According to the passage on emissions processing, which national emissions inventory was applied for South Korea?

— Text for analysis —

++++

The anthropogenic emissions were processed with the Sparse Matrix Operator Kernel Emission (SMOKE) v3.1 (Benjey et al., 2001) for spatiotemporal allocations and chemical speciation as well as vertical allocations for elevated point sources. For areas outside of South Korea, the northeast Asian emissions inventory contained within the KORUS v5 (Y. Jang et al., 2020​​​​​​​) data was applied. For South Korea, the national emissions inventory named the Clean Air Policy Support System (CAPSS) 2016 (, last access: 2 June 2022) was applied (Choi et al., 2020; Lee et al., 2011). The Model of Emissions of Gases and Aerosols from Nature (MEGAN) v2.04 (Guenther et al., 2006) was used to prepare the biogenic emissions. Since the chemical speciation profiles for the emissions inventory were only available for the SAPRC99 chemical mechanism, some of the model VOC species were mapped into those in the SAPRC07TC, with which CAMx was operated in this study.

++++

— Raw data —

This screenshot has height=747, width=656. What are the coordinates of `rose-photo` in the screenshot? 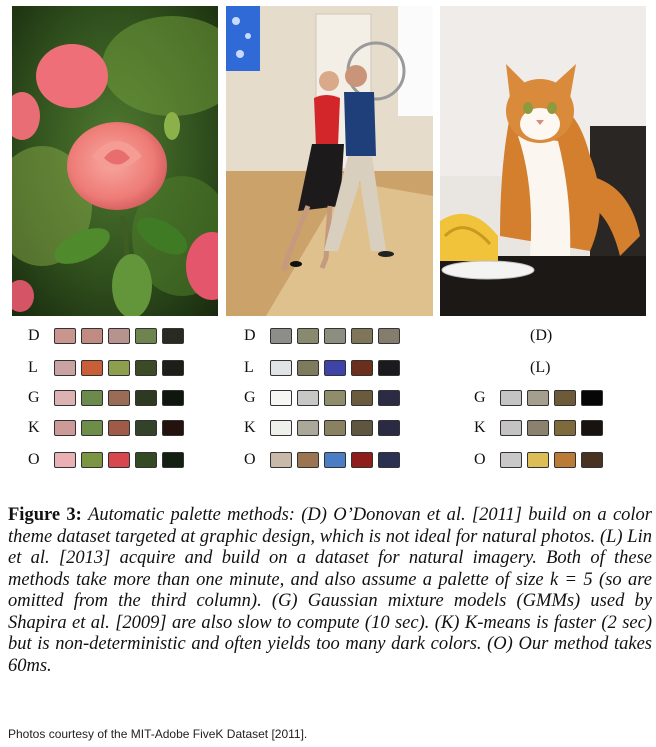 It's located at (115, 161).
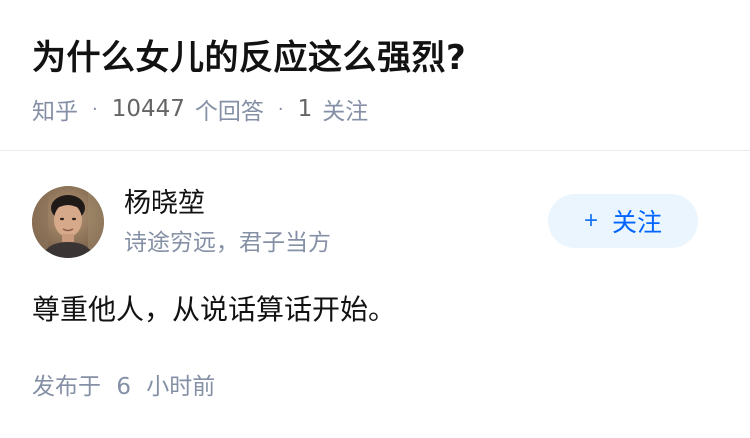 The height and width of the screenshot is (438, 750). I want to click on publish-time: 发布于 6 小时前, so click(124, 387).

++++

— Written solution —
The Clean Air Policy Support System (CAPSS) 2016.